Capçanes is a little village of 400 people hidden in the hills of Catalan countryside inland from Tarragona which exists mostly for its co-operative.
Growing olives, a little cereal but mostly grapes with around 220 hectares of vineyard, Capçanes, alone in the Montsant DO, almost certainly has more old vine Garnacha than the whole of Priorato. Lauded some years ago by the International Herald Tribune as one of the best co-ops in the world, Capçanes was at the forefront of the movement to revitalise the wine production and economy of the Priorato region.

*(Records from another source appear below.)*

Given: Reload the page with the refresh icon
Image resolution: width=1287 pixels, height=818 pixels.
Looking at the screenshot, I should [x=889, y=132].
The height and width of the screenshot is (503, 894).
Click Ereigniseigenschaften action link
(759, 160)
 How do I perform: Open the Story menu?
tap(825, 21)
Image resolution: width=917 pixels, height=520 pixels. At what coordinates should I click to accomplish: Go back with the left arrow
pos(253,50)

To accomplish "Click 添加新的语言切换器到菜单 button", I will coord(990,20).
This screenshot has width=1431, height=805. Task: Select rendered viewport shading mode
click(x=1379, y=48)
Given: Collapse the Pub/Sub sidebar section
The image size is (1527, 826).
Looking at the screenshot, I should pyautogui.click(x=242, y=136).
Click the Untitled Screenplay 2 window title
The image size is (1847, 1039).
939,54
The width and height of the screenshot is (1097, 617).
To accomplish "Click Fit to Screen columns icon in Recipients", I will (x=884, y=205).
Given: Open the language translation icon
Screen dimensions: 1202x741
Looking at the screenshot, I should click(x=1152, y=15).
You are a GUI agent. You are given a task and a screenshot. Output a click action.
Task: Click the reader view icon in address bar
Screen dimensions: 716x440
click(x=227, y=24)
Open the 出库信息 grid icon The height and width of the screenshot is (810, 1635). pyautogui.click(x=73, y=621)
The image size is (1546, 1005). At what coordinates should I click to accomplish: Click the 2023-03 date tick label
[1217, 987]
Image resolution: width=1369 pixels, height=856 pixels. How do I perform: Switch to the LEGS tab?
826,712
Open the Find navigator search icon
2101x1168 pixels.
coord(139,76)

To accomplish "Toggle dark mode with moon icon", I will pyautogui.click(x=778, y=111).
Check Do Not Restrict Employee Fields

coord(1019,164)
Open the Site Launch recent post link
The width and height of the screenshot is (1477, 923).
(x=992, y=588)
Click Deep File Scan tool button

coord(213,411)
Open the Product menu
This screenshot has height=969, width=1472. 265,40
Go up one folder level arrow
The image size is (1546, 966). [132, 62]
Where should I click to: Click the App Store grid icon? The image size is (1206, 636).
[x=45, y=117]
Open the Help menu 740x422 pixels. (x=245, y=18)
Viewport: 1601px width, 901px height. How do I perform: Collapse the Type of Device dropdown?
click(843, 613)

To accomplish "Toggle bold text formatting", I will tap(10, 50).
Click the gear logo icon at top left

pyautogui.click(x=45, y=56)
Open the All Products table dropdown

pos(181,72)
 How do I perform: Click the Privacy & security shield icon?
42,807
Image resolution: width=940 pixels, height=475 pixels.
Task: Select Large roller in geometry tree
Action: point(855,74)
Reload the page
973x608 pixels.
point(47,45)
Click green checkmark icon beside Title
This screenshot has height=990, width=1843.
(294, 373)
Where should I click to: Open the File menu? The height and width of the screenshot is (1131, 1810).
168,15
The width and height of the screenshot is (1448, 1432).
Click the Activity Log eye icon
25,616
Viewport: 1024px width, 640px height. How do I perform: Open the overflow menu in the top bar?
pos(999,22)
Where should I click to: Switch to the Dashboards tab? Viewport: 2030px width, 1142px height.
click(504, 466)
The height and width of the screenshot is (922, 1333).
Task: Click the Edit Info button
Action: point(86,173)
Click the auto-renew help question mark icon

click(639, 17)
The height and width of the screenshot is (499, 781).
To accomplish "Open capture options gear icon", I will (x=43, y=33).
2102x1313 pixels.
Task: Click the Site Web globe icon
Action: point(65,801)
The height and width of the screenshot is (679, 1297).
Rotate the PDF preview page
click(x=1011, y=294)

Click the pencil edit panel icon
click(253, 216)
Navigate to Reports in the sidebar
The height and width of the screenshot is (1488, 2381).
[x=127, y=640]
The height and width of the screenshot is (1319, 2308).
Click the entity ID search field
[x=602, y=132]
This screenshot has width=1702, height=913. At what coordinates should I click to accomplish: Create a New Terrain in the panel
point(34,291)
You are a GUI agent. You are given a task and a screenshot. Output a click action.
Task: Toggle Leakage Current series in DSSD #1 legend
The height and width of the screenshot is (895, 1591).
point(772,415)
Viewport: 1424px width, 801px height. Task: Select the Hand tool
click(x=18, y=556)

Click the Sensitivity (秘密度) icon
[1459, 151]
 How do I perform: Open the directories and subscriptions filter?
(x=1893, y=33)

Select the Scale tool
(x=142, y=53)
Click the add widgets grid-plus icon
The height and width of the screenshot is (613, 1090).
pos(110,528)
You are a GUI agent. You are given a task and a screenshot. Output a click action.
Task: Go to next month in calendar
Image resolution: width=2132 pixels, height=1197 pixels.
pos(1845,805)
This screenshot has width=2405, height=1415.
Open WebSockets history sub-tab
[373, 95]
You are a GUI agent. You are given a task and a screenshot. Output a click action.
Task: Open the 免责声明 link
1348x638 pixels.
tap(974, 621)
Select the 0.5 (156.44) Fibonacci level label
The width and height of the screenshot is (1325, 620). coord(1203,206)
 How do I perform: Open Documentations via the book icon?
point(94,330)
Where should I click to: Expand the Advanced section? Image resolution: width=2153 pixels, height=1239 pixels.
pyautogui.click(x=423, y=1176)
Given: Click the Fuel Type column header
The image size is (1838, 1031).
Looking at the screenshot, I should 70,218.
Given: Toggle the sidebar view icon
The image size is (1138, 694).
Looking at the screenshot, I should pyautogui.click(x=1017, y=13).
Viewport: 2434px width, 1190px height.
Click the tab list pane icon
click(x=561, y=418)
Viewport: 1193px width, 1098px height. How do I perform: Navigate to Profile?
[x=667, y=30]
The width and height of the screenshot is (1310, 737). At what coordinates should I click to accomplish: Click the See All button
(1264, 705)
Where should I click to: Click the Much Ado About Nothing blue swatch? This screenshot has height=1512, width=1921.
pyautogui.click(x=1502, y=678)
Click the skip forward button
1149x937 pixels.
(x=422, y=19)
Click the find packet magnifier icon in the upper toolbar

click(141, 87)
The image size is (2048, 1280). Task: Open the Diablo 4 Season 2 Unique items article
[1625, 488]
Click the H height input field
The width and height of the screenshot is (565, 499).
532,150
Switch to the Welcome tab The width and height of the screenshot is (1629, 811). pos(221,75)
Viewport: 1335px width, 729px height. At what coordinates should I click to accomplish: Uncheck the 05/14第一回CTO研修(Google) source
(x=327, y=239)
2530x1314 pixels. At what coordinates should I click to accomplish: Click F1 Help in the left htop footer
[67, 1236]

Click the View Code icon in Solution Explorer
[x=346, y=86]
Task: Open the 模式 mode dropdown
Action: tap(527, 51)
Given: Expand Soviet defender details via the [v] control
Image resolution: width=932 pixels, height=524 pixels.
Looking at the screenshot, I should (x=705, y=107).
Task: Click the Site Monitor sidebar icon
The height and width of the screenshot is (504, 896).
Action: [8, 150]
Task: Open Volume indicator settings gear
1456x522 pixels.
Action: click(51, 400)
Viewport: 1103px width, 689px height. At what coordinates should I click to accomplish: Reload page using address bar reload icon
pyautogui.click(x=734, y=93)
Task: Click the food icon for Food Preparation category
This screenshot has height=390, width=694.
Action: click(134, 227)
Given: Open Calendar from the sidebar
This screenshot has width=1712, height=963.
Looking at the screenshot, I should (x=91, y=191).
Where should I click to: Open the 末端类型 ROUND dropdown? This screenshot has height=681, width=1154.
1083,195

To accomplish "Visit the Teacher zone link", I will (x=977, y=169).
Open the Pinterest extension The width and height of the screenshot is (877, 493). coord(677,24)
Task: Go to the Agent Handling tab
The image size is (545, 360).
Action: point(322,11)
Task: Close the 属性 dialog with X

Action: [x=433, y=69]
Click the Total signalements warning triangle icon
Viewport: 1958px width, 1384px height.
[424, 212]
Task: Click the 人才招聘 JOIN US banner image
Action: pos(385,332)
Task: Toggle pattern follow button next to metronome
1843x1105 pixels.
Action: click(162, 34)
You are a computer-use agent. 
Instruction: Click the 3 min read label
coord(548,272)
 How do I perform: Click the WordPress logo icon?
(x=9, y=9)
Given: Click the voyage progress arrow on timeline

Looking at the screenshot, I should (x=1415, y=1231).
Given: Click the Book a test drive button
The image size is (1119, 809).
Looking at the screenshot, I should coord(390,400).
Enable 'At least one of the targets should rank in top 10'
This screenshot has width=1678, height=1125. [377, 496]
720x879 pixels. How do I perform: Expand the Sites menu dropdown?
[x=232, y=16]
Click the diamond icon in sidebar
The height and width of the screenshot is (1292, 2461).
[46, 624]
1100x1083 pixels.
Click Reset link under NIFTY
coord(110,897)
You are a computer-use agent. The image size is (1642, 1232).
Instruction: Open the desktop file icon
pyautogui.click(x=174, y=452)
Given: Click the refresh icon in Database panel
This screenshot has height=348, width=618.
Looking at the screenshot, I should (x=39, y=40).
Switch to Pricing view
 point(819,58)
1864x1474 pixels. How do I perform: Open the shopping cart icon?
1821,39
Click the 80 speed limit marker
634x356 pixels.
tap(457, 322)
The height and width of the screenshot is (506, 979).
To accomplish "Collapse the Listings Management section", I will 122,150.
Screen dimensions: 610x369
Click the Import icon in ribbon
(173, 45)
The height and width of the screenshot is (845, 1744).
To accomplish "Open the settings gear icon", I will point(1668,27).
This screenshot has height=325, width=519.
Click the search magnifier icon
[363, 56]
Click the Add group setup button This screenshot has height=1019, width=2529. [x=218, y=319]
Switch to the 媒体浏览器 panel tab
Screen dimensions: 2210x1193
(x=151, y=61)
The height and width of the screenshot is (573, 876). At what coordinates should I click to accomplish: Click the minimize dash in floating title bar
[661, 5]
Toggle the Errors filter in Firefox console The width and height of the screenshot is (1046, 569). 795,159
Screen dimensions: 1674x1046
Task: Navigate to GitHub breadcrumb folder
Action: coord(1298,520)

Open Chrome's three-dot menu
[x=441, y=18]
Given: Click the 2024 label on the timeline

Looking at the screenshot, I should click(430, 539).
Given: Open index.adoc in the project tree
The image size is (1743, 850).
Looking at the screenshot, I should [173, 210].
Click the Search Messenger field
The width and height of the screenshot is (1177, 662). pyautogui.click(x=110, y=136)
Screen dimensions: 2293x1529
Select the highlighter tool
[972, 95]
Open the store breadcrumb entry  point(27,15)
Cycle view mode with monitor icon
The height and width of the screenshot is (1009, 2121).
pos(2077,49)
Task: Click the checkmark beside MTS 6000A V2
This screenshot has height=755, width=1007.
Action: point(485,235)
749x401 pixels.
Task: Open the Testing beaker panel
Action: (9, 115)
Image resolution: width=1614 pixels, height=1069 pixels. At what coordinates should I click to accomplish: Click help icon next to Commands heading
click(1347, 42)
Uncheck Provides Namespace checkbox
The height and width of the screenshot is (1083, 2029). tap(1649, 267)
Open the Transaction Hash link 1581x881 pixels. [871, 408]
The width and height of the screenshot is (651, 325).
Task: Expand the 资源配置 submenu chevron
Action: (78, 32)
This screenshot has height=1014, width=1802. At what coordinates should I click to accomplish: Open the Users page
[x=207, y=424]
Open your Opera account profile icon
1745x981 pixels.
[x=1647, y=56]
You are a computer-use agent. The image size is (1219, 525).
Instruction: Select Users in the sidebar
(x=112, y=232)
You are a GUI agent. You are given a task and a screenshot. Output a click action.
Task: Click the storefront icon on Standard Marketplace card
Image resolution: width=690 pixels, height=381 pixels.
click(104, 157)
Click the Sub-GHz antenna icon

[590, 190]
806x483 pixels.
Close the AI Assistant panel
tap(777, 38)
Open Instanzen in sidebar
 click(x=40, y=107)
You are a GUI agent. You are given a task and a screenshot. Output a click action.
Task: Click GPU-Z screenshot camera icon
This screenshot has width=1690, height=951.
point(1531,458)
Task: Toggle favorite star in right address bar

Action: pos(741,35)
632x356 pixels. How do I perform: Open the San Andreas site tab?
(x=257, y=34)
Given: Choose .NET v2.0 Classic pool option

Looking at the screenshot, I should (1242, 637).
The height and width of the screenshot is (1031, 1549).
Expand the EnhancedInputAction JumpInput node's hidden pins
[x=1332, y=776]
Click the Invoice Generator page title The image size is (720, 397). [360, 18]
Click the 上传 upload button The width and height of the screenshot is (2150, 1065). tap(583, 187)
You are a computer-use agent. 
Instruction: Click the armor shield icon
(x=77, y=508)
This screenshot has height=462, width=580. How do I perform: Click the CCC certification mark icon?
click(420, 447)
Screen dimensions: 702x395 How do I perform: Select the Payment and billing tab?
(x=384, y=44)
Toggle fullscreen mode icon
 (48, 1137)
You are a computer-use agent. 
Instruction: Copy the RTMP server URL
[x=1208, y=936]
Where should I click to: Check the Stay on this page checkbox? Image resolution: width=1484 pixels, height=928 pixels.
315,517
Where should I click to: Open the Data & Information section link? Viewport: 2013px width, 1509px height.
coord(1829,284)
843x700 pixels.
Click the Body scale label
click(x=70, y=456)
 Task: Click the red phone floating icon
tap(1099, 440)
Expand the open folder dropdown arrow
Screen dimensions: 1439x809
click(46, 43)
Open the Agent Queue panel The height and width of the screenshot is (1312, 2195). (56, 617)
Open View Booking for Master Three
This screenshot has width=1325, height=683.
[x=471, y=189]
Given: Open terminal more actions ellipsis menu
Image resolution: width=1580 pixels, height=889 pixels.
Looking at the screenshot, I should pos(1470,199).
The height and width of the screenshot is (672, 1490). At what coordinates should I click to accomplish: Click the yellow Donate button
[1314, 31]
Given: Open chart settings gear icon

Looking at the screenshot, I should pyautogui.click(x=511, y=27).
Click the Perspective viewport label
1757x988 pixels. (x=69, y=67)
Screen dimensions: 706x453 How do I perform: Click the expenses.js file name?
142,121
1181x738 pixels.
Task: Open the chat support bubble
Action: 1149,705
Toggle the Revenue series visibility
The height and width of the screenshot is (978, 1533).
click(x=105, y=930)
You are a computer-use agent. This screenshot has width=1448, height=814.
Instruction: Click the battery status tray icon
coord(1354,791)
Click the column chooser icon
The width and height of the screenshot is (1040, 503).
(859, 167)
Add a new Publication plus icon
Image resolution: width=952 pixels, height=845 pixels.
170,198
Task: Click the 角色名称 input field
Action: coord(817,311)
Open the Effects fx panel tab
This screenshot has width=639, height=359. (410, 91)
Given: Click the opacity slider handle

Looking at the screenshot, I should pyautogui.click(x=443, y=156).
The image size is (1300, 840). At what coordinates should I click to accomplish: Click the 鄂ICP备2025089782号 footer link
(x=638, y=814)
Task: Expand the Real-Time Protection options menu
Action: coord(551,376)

There are around 70 families involved in the co-op and the management take their well being to heart. They have run educational programmes to convince the growers to cultivate organically, more to persuade the growers to minimise the risks they run while handling potentailly dangerous chemicals as much as to preserve the environment. Nowadays over 50% of the vineyards are organic while around 90 HAs have been certified.
Working with Garnacha predominantly but with vineyards of Samso (Cariñena) Tempranillo, Merlot, Cabernet Sauvignon, Syrah, Pinot Noir, Macabeo and Garnacha Blanca scattered over sites on the hills that rise up around the village giving altitudes ranging from around 250 to 550 metres. They are pressing their growers to cultivate organically.